── Provided information

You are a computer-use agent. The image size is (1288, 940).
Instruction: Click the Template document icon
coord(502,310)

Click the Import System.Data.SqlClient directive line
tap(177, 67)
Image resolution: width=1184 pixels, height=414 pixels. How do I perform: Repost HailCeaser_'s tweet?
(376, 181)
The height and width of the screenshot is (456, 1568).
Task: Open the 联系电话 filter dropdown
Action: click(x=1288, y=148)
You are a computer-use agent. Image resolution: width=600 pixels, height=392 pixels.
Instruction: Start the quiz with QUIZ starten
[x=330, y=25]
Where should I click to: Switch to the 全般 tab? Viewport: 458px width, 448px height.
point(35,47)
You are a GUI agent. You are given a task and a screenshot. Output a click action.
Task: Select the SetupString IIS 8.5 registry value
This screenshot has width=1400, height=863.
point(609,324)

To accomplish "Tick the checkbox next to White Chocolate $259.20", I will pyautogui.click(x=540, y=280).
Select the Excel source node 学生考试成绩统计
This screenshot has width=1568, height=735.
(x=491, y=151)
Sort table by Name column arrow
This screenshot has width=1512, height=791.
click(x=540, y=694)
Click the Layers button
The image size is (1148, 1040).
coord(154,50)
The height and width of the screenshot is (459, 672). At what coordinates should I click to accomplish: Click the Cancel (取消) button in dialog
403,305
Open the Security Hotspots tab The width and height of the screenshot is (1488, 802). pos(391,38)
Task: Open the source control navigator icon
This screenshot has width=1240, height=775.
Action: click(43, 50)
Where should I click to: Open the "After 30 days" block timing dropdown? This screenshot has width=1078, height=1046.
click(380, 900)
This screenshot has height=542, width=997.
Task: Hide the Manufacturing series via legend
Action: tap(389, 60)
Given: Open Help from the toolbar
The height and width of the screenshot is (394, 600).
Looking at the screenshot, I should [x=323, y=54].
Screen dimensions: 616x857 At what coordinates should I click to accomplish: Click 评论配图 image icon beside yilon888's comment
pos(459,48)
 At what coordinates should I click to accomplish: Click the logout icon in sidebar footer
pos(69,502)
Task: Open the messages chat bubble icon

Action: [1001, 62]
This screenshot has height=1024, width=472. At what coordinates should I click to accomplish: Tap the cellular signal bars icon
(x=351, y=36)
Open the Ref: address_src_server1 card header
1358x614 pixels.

────

__Written task__. Convert the rows from the start up to and including the line containing "tap(177, 67)" into a two-column CSV with the headers instruction and response. Put each text in the instruction column and the answer that follows it in the response column, quoting every field and turning line breaks into spaces.

__Full response__.
instruction,response
"You are a computer-use agent. The image size is (1288, 940). Instruction: Click the Template document icon","coord(502,310)"
"Click the Import System.Data.SqlClient directive line","tap(177, 67)"